In the present case also the Tribunal has rendered a finding of fact that the interest is not being charged in case of sales made to Non- Associated Enterprises for delayed payment just as in the case of Associated Enterprises. These finding of fact rendered by the Tribunal is not shown to be perverse in any manner...” 11 Considering the undisputed fact that assessee has also extended credit period to its non-associated enterprises without charging any interest on delayed payment, therefore, after following the decision of Hon’ble Jurisdictional High court as referred (supra) this ground of appeal
of the assessee is allowed that in such circumstances the AO/TPO is not required to make the adjustment on notional basis.”
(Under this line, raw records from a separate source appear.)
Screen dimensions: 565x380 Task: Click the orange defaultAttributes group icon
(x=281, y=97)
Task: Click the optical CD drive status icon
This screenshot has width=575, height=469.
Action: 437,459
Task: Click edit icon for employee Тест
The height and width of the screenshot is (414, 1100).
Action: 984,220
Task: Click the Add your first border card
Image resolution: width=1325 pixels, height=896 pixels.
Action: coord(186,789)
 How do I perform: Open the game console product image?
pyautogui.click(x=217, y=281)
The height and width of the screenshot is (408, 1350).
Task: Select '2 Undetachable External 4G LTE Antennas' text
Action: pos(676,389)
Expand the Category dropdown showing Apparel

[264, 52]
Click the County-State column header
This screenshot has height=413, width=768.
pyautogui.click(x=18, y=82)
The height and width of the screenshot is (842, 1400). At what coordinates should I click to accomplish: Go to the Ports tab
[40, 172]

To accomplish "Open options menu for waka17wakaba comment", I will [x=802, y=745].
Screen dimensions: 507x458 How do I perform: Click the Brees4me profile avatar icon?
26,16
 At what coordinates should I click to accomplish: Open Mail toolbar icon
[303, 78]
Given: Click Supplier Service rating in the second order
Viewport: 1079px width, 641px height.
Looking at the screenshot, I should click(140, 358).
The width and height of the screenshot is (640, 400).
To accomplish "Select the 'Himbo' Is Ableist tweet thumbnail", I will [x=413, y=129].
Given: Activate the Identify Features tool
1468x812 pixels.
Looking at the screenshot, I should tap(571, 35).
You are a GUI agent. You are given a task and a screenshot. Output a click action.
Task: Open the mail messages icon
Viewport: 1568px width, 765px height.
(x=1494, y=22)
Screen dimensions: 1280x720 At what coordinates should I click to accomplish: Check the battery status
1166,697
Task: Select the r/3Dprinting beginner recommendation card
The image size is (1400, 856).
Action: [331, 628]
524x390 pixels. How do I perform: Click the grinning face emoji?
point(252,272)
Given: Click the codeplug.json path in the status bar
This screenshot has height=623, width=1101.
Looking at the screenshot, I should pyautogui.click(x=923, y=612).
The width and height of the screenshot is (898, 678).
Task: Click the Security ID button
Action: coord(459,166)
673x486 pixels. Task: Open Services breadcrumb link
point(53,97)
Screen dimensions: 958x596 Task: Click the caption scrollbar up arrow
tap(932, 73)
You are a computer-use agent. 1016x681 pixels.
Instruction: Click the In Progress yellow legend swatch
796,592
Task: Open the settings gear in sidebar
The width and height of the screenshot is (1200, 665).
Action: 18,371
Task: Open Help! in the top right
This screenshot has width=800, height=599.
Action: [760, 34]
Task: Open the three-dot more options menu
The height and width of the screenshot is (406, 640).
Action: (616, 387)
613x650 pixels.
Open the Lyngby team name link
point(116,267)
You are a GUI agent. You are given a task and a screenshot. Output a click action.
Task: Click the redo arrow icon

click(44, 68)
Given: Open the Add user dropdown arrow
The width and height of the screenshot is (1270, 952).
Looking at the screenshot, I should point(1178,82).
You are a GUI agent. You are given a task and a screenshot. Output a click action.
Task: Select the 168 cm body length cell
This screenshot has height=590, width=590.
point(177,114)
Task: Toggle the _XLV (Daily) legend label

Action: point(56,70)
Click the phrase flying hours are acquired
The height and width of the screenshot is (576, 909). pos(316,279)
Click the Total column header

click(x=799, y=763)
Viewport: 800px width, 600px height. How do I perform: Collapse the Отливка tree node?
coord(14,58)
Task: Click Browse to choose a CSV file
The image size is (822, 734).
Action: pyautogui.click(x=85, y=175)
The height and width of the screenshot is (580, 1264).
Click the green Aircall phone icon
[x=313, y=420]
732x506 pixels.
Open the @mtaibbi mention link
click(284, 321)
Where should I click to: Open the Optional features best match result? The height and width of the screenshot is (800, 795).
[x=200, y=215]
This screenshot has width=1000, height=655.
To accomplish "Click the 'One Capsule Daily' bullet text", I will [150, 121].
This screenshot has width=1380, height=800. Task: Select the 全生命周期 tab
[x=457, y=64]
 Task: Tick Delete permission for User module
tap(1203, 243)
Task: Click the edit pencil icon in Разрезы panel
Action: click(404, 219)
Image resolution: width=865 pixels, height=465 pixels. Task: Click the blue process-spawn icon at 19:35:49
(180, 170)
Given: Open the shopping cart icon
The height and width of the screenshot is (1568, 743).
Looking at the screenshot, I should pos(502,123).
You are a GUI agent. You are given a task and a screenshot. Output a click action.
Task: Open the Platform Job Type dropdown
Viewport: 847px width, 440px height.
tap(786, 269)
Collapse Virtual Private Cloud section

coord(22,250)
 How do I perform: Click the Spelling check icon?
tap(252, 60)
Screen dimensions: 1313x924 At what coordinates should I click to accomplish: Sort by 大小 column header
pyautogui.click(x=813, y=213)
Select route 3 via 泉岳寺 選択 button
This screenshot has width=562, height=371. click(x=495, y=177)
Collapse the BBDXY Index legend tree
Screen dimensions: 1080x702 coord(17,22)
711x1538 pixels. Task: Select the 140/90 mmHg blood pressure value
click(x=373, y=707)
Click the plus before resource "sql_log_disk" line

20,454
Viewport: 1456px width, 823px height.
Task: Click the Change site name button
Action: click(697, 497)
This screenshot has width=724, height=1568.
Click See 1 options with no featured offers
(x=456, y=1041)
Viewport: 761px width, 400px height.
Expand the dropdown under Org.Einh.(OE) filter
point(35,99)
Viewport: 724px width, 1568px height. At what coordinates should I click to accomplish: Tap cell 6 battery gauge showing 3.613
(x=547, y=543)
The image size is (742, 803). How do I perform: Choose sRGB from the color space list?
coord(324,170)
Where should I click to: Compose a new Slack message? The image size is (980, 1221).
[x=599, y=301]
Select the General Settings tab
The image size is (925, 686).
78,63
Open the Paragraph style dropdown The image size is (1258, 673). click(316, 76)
9. The facts for the year under consideration being similar, respectfully following the above, we hold that no adjustment is required to be made towards interest on the delayed receipts from US AE.
10. Before parting, it is relevant to note that the department had filed a cross appeal for AY 2004-05 in on the same issue against the decision of CIT(A) to apply LIBOR rate as against 10% rate charged by the TPO. The coordinate bench vide order dated 30.06.2011, though has dismissed the revenue's appeal on the issue of rate to be applied had made a specific observation that though the CIT(A)'s action with regard to rate is upheld, it does not imply that the ALP adjustment in principle is upheld too. Accordingly the issue of determination of ALP by imputing interest on the delayed receipts from US AE is left open which we have adjudicated in the current appeal.